‘Avocado’ (2013): a uselessly decadent guacamole bowl, dotted material pulled through its orifice, a tongue to a lip. ‘Vacuum Cleaner’ (2002): nozzle sucks at a skirt, she freshens her bedding, the dull shock of privilege.
In Torbjørn Rødland’s photography activity is stalled. Chemistry is cauterised and left to breathe and rest, surfaces and nubile skins are luminous and lustful, viscosities slip and collaborate. The motor in these works could be that which is left out, suppressed, unseen either in shadow or out of frame. It is this perversity that shimmers beyond detection, beyond system, titillating attention and enabling coercion. Touch, over-egged in this show, remains manicured and well lit. Still and aestheticised, unintended overspills are no accident. Here, oddity is a signature.
With Rødland’s imagery we can understand perversion as solitary drive. Arguably, the deviation exists strongest within established frameworks, and this is where Rødland’s demonstration of whiteness, aloft in its privilege as we always knew it, can beautifully buckle. With Paris Hilton and her chihuahua in ‘Heiress with Dogs’ (2014), or the flat polarity of an elderly man gripped at the collar by an unblemished, muscled youth in ‘Midlife Dilemma’ (2015), the sexuality of whiteness is grounded in the feel of self-lubricating plastic: extruded and hollow. Clearly, it is sanitised misogyny played back, without loop.
Fashion editorial is a key feature of Rødland’s oeuvre, and it gives his work another skin, a greater mobility. Aspirational wealth is played out in the safe confines of a knowing readership, cloaked in catchall keywords: ‘progressive politics’, that is, politics as polite intellectual fetish, a thin creamy veneer that lends various forms of inequity a palatable, ingestible flavour. It is a readership that can wink back at these images with confidence while imbibing the floral-sweet result of cold-press, flipping through pages graced with half-naked women who appear like porcelain devices enriched in Vetements. Ultimately, the joke (if there really is one) is on the viewer, and that includes the publisher.
Crucially, in Rødland’s work, perversity is more than a wink, steeped in privileged taste to a point repellent, his images masticate, reassemble, but do not blankly reaffirm. His work participates in cycles of dominance and power without, at least, mindlessly reinforcing their violence, but revealing their anomic brutality. Here, the politics of context become instrumental. This strange complicity is at its worst when polarities are at their most potent, popular to his fashion editorial; the power relations have flat friction. When contrasts are most diffuse, as with ‘Trichotillomania’ (2010-1), ‘The Very Hungry Caterpillar’ (2005), or the elegant arc of piss from ‘Boy’ (2000), alienation reinforces itself.

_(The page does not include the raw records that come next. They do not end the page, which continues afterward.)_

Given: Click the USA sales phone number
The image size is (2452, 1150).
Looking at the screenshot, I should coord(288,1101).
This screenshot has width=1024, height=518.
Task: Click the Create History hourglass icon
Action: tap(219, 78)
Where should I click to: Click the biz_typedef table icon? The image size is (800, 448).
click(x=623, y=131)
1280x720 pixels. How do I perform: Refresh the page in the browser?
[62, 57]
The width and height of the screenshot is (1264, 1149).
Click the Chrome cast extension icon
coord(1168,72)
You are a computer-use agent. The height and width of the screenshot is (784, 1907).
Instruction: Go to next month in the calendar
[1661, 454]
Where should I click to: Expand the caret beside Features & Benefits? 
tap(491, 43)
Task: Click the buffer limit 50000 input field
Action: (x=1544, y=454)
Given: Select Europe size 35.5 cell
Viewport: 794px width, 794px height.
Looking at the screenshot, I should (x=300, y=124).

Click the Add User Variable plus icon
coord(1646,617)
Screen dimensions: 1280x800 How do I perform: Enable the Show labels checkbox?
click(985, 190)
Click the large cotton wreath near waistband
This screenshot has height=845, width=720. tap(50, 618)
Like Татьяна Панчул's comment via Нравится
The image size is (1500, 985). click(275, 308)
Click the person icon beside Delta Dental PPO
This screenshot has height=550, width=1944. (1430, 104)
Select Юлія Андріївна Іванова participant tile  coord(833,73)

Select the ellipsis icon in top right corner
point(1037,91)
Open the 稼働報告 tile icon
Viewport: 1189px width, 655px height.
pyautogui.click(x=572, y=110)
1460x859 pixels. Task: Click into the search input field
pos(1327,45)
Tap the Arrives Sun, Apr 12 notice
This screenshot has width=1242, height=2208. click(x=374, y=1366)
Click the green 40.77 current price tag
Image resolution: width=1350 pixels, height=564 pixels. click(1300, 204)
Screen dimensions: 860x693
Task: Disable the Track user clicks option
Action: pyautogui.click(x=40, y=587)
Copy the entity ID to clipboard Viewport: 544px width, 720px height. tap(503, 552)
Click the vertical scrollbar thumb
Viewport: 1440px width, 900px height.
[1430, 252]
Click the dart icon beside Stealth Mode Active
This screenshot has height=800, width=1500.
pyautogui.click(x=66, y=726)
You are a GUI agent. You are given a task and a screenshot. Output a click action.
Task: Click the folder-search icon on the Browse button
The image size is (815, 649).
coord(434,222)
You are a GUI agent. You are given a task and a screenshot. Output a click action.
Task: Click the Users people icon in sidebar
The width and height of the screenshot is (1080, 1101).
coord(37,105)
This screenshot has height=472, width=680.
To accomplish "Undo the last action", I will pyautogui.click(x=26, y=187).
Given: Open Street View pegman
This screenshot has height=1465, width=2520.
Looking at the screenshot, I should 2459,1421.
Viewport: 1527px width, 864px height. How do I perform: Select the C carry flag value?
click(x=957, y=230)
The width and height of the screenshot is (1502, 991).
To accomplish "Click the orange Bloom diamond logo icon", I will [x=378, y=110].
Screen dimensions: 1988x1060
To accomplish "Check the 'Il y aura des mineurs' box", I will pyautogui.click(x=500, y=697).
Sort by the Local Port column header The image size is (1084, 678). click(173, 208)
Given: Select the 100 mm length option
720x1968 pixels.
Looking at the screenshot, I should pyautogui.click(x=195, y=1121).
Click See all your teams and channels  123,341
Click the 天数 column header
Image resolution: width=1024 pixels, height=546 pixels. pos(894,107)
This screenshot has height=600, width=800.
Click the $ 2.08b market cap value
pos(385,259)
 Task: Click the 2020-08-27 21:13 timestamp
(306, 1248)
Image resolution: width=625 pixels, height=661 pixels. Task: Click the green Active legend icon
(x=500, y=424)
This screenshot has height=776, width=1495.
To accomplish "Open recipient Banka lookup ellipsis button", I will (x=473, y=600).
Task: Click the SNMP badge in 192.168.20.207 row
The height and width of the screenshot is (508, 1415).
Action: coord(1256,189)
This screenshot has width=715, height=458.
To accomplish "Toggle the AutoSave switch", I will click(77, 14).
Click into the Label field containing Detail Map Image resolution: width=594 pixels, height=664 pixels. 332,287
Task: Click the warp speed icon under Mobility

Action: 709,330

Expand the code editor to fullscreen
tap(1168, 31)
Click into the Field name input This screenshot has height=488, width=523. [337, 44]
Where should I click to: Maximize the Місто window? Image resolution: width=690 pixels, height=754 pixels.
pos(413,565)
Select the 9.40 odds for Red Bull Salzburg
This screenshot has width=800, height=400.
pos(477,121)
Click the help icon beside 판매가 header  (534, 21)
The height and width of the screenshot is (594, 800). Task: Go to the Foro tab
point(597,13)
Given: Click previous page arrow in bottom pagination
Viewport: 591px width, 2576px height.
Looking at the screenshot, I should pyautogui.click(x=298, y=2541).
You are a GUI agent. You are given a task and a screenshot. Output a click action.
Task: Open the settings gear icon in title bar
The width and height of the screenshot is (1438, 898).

His work is at its best in its intractable coiling of dalliances into mordant distortion, a saturnalia of aberration that shows the darkness hidden within easy whimsy. It is left to the individual to gauge how half-hearted Rødland’s reaffirmations are of representation’s authority, even as he fibrillates them mid-statement. Regardless, it is a judgement that I am sure you will make in good taste.